Although the reduction was expected by many, it was less than 50 or 100bps. It came after Friday’s central bank kept its medium-term lending rate unaffected and rolled over mature loans.

Goldman Sachs’ (NYSE:) analysts identified “the key considerations that underlie this more conservative decision.”

They wrote that the PBOC was concerned about potential spillovers from countries raising interest rates. Others have also suggested that one of these spillovers is the drawback of capital to China. A Chinese rate cut could exacerbate this problem.

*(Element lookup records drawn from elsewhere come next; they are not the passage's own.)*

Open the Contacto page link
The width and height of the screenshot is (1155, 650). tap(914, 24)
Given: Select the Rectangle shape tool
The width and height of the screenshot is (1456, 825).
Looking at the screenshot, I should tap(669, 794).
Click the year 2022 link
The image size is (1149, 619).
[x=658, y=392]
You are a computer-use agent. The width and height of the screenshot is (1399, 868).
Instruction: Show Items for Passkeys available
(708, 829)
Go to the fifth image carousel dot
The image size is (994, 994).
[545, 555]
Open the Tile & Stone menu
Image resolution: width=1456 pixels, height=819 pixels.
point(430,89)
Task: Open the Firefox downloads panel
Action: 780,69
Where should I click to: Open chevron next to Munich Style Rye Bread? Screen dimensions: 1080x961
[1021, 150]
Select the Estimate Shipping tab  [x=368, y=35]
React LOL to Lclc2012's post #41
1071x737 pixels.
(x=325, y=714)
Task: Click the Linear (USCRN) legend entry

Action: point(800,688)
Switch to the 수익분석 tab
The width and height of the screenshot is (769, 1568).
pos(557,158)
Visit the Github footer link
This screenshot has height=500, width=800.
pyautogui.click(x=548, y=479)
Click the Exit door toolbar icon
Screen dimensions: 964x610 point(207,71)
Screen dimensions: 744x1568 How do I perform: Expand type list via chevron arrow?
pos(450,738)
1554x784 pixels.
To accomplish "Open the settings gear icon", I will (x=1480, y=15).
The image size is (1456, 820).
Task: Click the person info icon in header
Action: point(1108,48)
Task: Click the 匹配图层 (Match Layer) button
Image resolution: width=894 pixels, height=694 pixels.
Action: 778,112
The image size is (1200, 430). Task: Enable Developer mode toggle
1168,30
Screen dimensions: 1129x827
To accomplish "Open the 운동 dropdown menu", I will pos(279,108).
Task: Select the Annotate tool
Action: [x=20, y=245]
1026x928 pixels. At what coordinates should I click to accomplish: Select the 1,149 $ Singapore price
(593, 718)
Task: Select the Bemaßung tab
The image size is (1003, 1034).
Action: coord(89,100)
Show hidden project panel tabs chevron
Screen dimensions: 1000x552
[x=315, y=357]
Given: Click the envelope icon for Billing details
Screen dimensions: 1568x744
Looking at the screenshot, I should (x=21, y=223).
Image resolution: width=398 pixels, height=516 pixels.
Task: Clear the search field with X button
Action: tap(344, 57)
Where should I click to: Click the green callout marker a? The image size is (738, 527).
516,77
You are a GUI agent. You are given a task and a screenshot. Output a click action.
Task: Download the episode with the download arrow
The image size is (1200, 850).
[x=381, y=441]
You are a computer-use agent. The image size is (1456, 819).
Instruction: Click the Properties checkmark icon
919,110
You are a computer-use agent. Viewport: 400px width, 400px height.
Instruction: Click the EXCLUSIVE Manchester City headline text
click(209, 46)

Analysts at Goldman Sachs also stated that the PBOC was concerned about the impact of lowering interest rates on an economy with weak credit demand and uncertain inflation outlook.

Analysts did not expect a reduction in central bank policy rates or an increase in RRR, as such worries were likely to continue. The analysts said Wednesday’s cut in the central bank’s loan prime rate, which is the benchmark for corporate or household lending, was not likely.

They suggested that policymakers may be more likely to stimulate growth through more fiscal measures, targeted easing via relending or rediscounting and more taxation.

Citi analysts said that a modest 5bps reduction in the 1-year prime rate for loans on April 20 was possible. However, policymakers will prioritize credit expansion above interest rate cuts.

According to two people with direct knowledge, a high-ranking Chinese regulator encourages banks to lower their deposit rate ceilings.